Records contained in a dataset
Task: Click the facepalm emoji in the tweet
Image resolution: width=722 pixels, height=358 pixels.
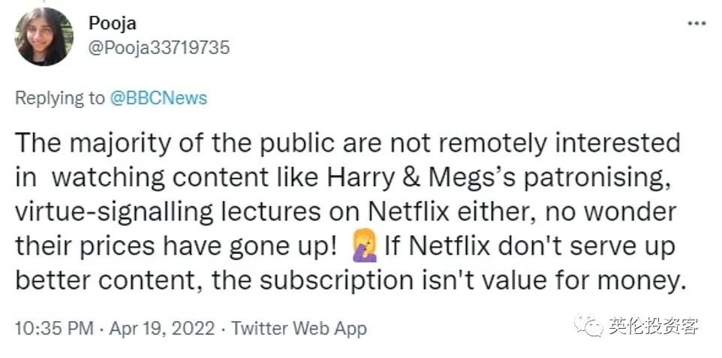Action: pyautogui.click(x=365, y=245)
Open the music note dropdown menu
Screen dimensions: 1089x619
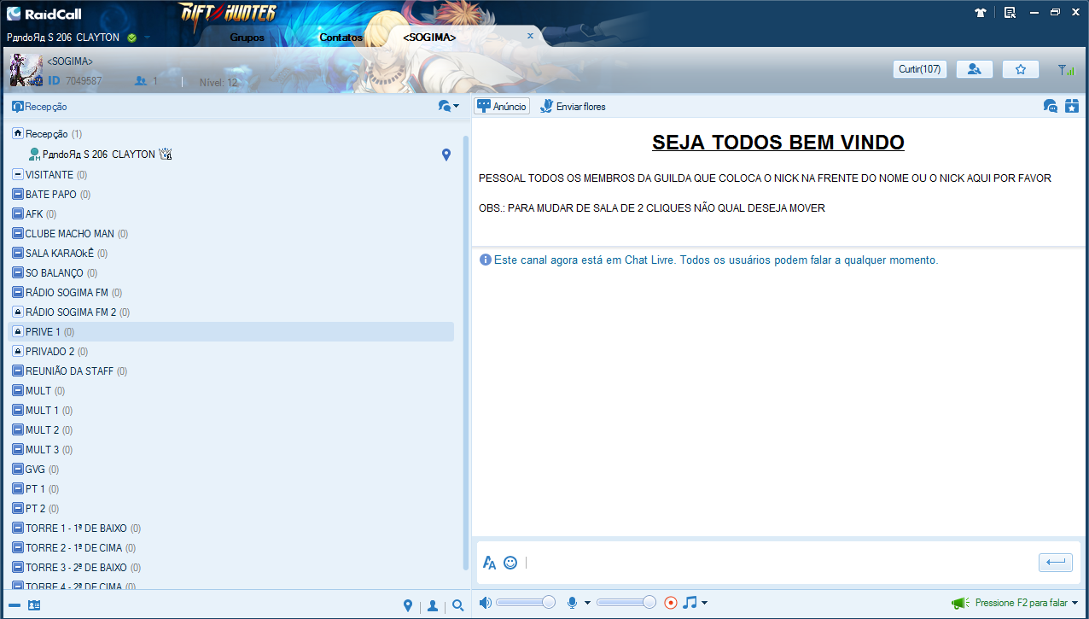[x=704, y=604]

■ WHAT IS BEING ASKED ■
From the line with "Open the music note dropdown menu" to the final line of the entries above, reproduce each line exactly and nothing else; the pictures stay out.

■ RESPONSE BELOW ■
Open the music note dropdown menu
Screen dimensions: 1089x619
[x=704, y=604]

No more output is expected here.